In Development this week (Vol. 141, Issue 21)

The widely accepted model of angiogenic sprouting proposes that a single cell – the tip cell – is found at the leading edge of vessel sprouts. Now, Victoria Bautch and colleagues describe an alternative blood vessel topology in which multiple endothelial cells (ECs) constitute the tip of sprouting blood vessels and polarize to promote lumen formation (p. 4121). By mosaically labelling ECs in both in vitro and in vivoangiogenesis assays, the researchers first demonstrate that sprouts often contain two cells at their tips, and that both cells extend filopodia. Live imaging studies show that, as reported previously, these tip cells switch positions, but the cell-cell overlap is largely maintained throughout switching. The researchers further report that tip cells polarize along their longitudinal cell-cell border; this border is characterized by apical polarity markers and is the site of lumen formation. Finally, the authors show that the loss of an atypical protein kinase C (aPKC) isoform disrupts EC overlap and lumen formation, highlighting a role for aPKC in angiogenic sprouting. Together, these observations suggest that the paradigm of a single cell at the tip of developing blood vessels requires revision.

Development of the Drosophila tracheal system – the fly respiratory network – is known to require the chitin deacetylase serpentine (Serp), which is expressed in tracheal epithelial cells. Here, Shigeo Hayashi and co-workers show that Serp derived from the Drosophila fat body, which is functionally equivalent to the mammalian liver, is transported to the tracheal lumen and is required for tube morphogenesis (p. 4104).
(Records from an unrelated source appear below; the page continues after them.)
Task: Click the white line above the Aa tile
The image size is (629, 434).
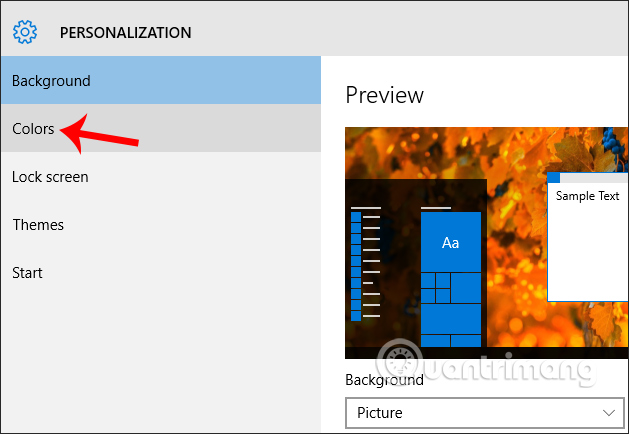Action: pos(436,208)
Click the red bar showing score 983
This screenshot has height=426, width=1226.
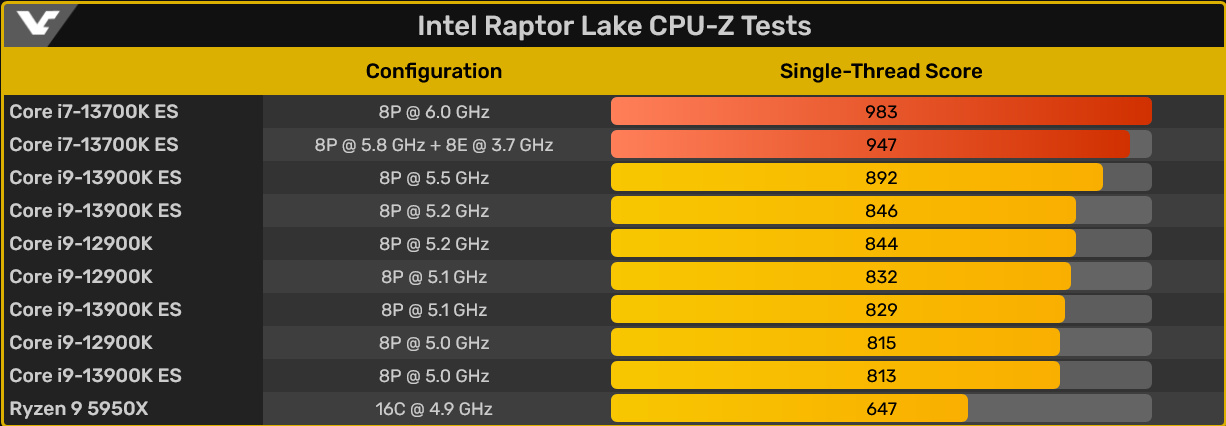pos(880,111)
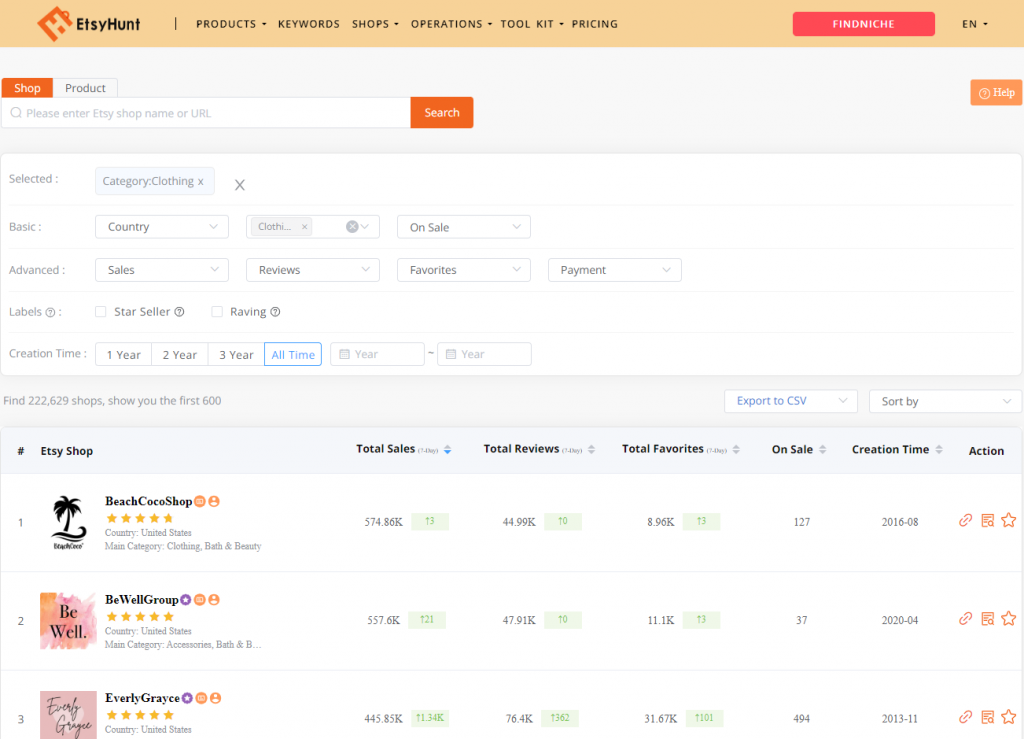Click the star icon for BeachCocoShop
The width and height of the screenshot is (1024, 739).
(x=1008, y=520)
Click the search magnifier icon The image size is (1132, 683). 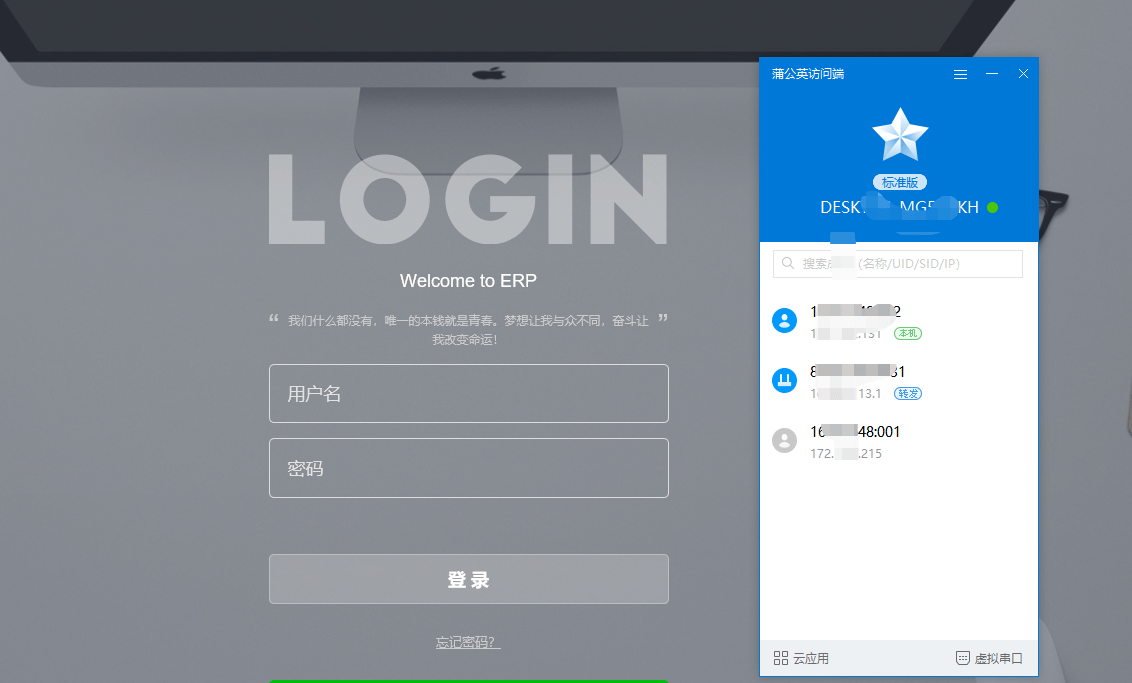790,263
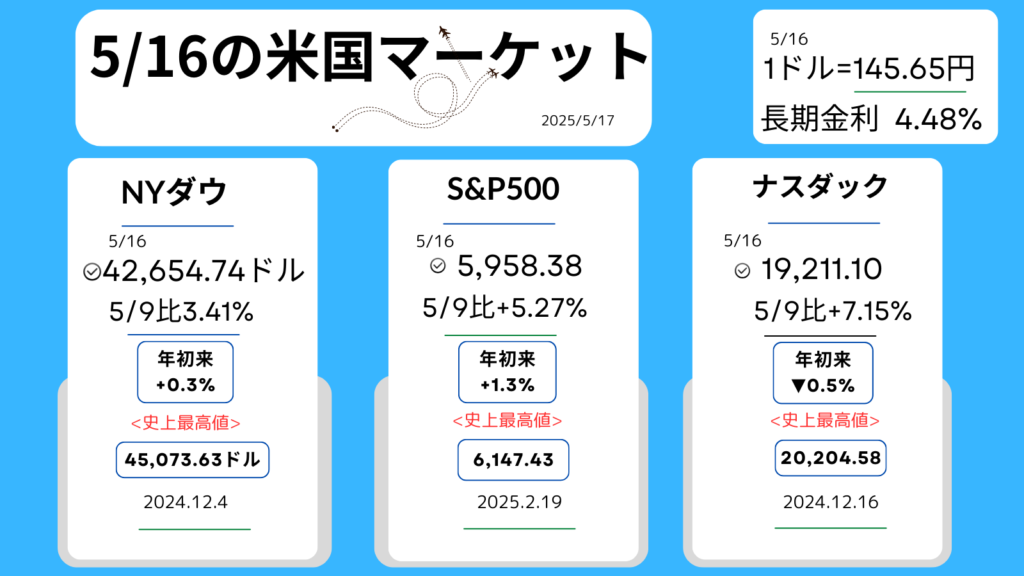
Task: Click the 1ドル=145.65円 exchange rate text
Action: point(869,69)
They first show that Serp is expressed in the fat body and that Serp levels accumulate in fat bodies of the rab9 and shrub vesicle trafficking mutants. By contrast, Serp levels in the tracheal lumen of these mutants are reduced, suggesting that Serp is secreted into the haemolymph and is taken up by tracheal cells. Importantly, the researchers show that fat body-derived Serp is able to rescue the tracheal defects observed in serp mutants. These studies suggest that Serp should be added to the expanding repertoire of proteins that the fat body supplies to other organs and highlight the role of the fat body in regulating the development of other organs.
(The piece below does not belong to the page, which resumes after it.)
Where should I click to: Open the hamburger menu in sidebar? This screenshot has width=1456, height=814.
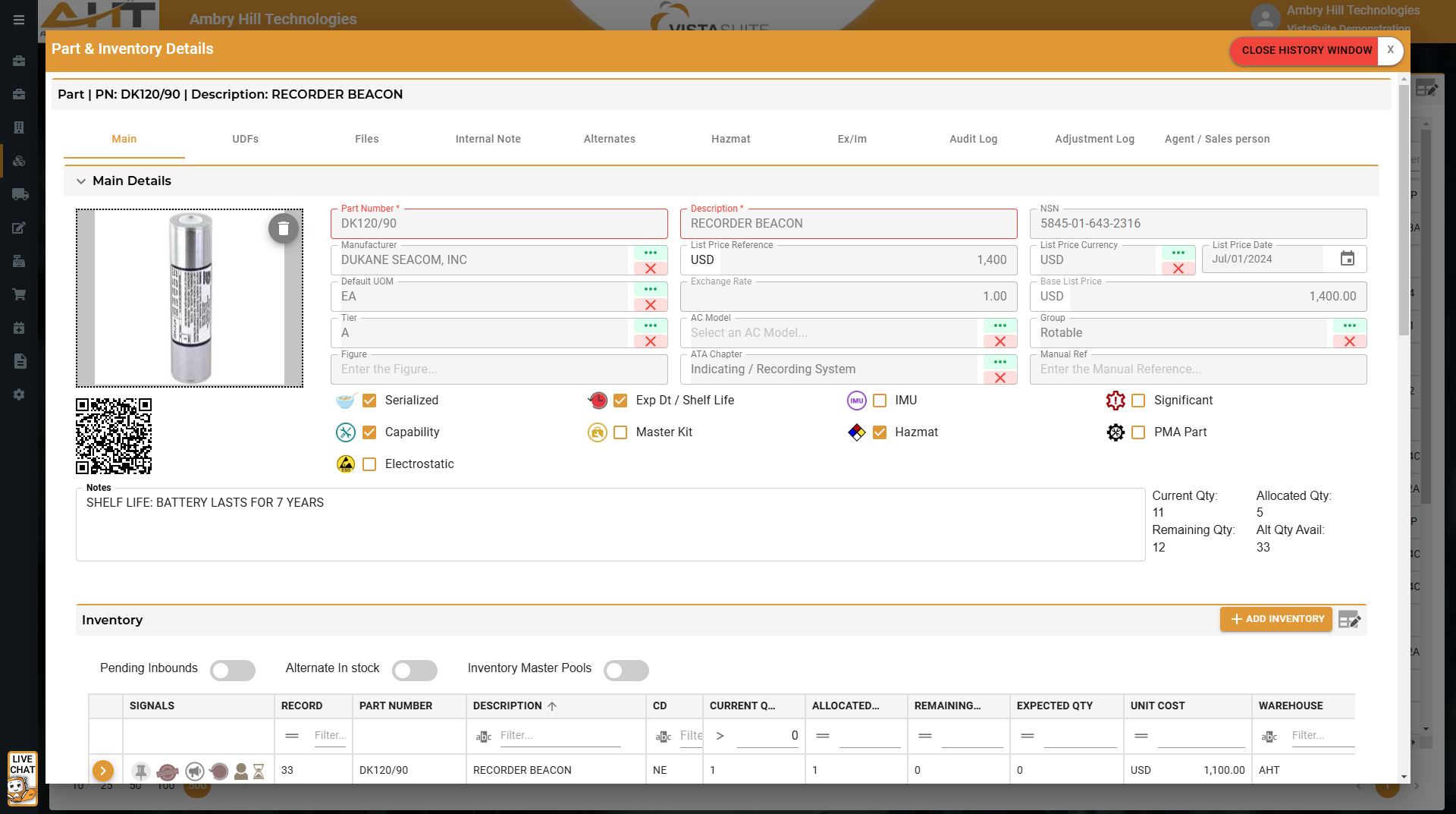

The cerebral hemispheres are connected by the largest axonal tract in the mammalian brain: the corpus callosum (CC). During CC development, axons from one hemisphere navigate across the midline, channelled along their way by guidepost cells that secrete guidance cues, to reach specific targets on the other hemisphere. Neurofibromatosis type 2 (Nf2/Merlin) mouse mutants show a complete absence of the CC but how Nf2, a signalling protein involved in various cellular processes and signalling pathways, controls axonal pathfinding is currently unclear. Using Nf2-conditional knockout mouse models, Xinwei Cao and colleagues show that, surprisingly, Nf2 is not required in callosal neurons or their progenitors but is required in midline neural progenitors that generate guidepost cells (see p. 4182). The authors reveal that Nf2 controls guidepost development and the expression of Slit2, a major signalling cue secreted by guidepost cells, through the suppression of YAP, an effector of the Hippo pathway. These findings represent an exciting step forward in the molecular understanding of midline formation and brain wiring, as well as uncovering an intriguing previously undescribed function for the Hippo pathway.
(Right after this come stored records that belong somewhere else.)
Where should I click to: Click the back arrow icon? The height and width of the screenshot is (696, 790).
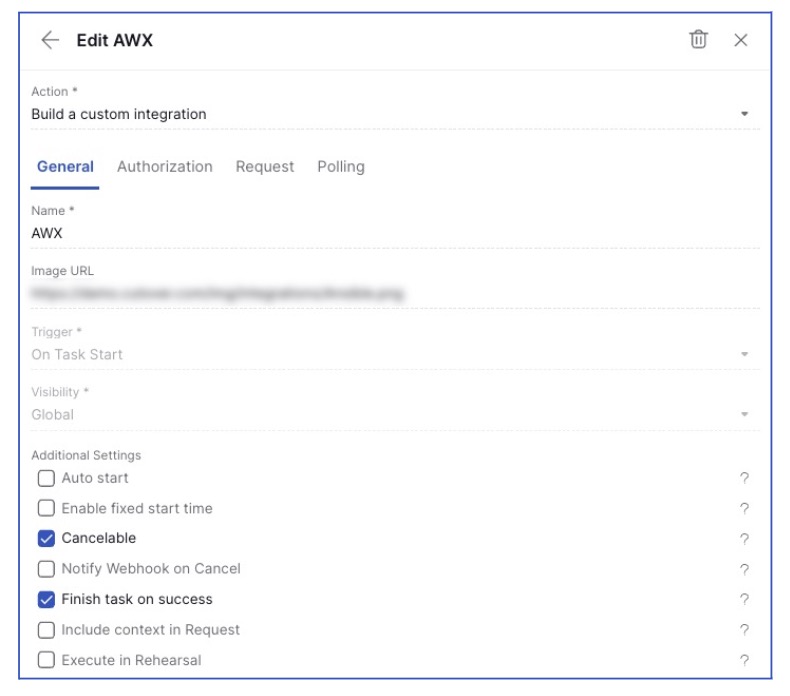(x=50, y=40)
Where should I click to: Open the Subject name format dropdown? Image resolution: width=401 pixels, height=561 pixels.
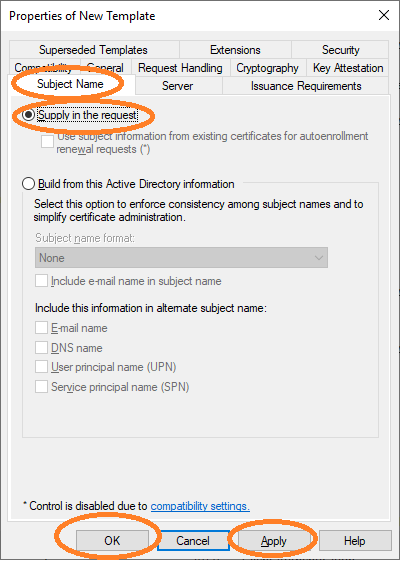(181, 258)
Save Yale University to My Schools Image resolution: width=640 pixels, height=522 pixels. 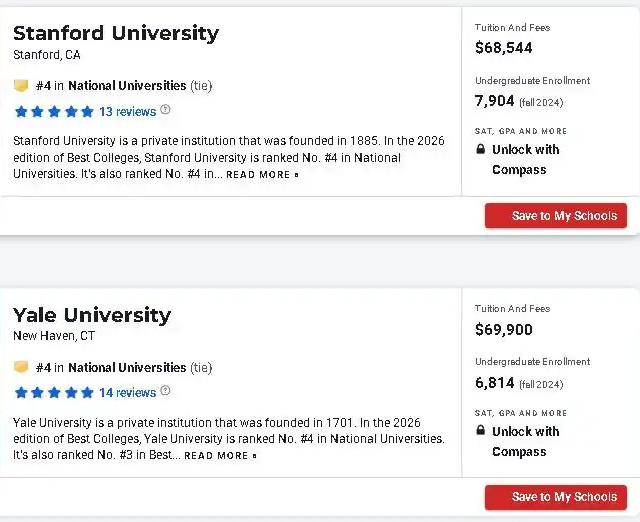[x=556, y=497]
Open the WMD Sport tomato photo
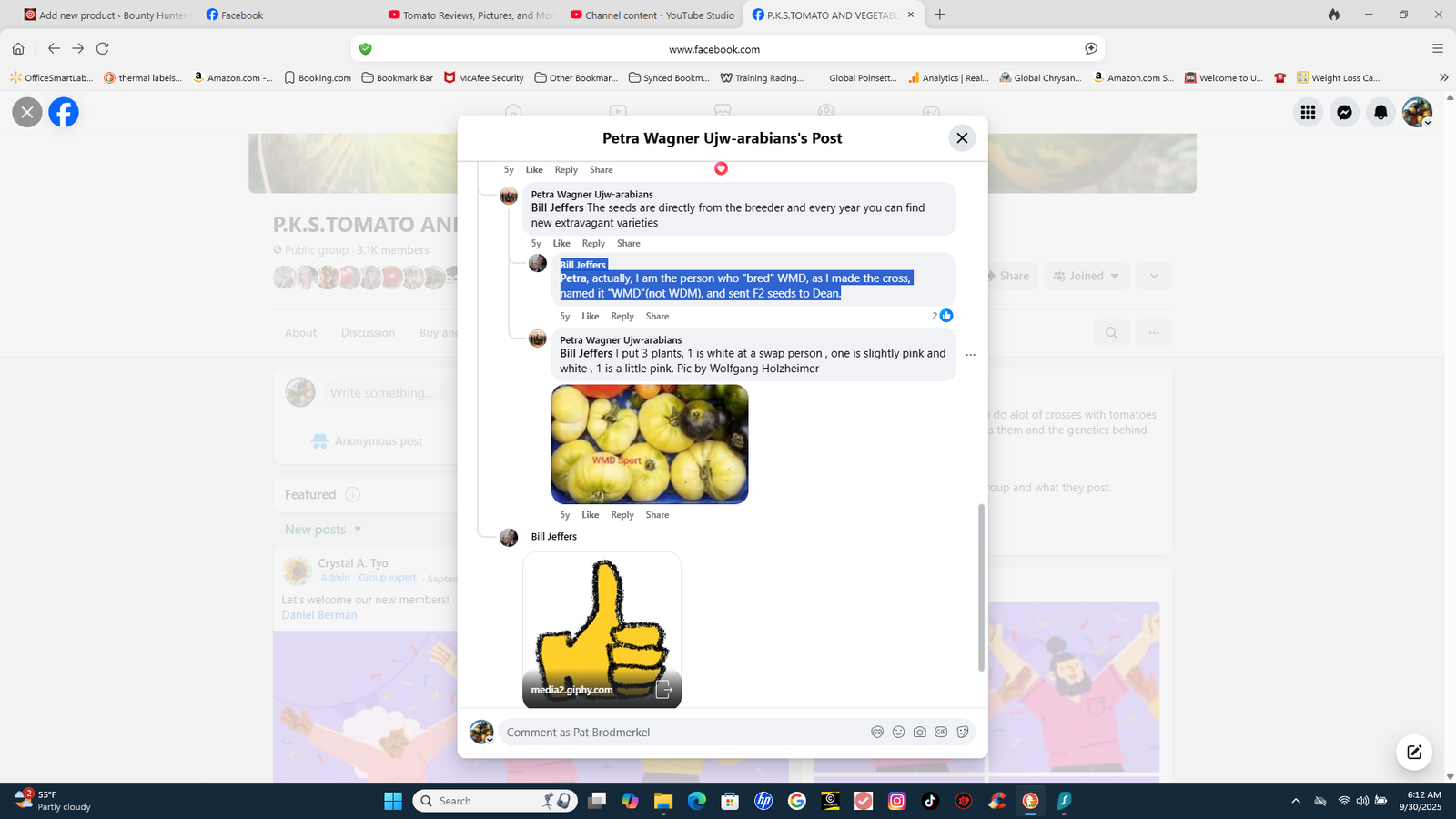Viewport: 1456px width, 819px height. 650,444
During a heart beat, an electrical impulse leads to the contraction of the upper part of the heart: the atria. The electrical impulse slows down through the atrioventricular junction (AVJ) before resuming rapid propagation to induce contraction of the lower part of the heart: the ventricles. This contraction delay, combined with the presence of cardiac valves, is crucial for unidirectional blood flow in the heart and is altered in various heart diseases. How is this slow conducting property established and restricted to the AVJ? On p.4149, Takashi Mikawa and colleagues discover that, contrary to the current hypothesis, the AVJ does not maintain juvenile slow conduction; instead, AVJ conduction velocity is plastic and determined by its proximity to the endocardium (the inner lining of the heart). They further show that the cardiac jelly (an extracellular martix-rich deposit that accumulates during valve formation) acts as a crucial physical barrier separating the AVJ from endocardial signals that induce a fast conduction phenotype. The authors thus uncover an exciting mechanism whereby valve formation and the delay in chamber contraction are developmentally linked, and open new perspectives for understanding heart development and congenital diseases.